Uh-oh, it is looking like the sword of Damocles in the shape of Greece has returned, and back with it the volatility that we experienced a few years ago. What that means for investors looking beyond the current volatility is the time has come to only make very solid growth stock purchases. In a new research note, Jefferies has locked down four solid ideas to buy for this week.
The Jefferies team is doing the right thing and staying away from high-volatility momentum stocks that will get bogged down if we get stuck in a correction. This week’s four top U.S. Growth Calls are all companies that have solid staying power and are not overvalued.
The iconic discount broker looks solid from a technical standpoint. The Charles Schwab Corp. (NYSE: SCHW) provides wealth management, securities brokerage, banking, money management and financial advisory services. It operates through two segments: Investor Services and Advisor Services.
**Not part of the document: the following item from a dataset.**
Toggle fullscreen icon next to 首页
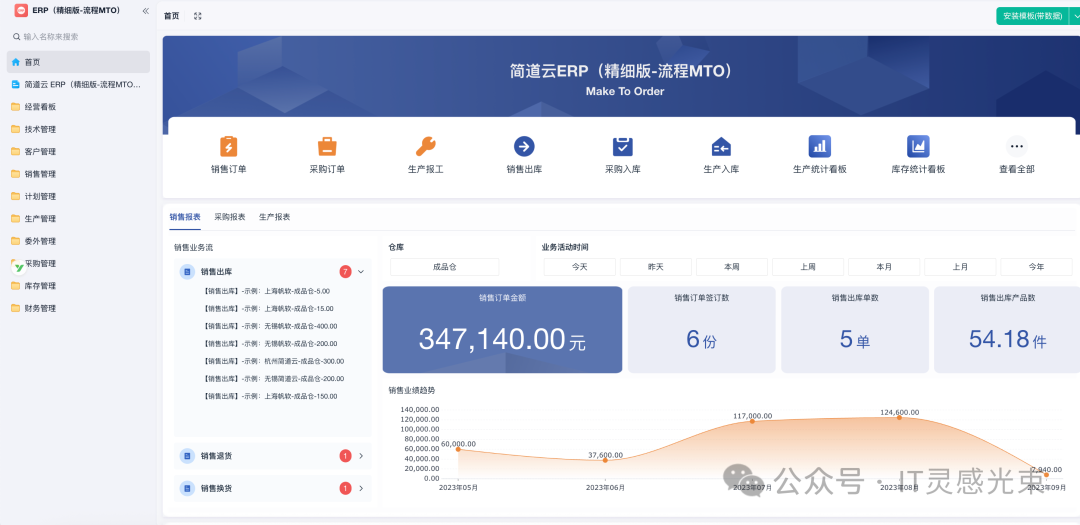1080x525 pixels. (x=197, y=16)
Goldman Sachs recently upgraded the discount broker on the belief that the earnings outlook is underappreciated given the potential for deposit growth in an environment of rising interest rates. The Goldman analyst noted that Schwab has identified $75 billion worth of customer assets it can sweep in its banking business could “meaningfully” add to earnings. A rising rate environment tends to benefit banks because it allows them to earn a higher spread between what they pay and receive in interest.
Charles Schwab investors are paid a slight 0.72% dividend. The Jefferies price target for the stock is $35, and the consensus price target is $34.58. Shares closed Monday at $33.05.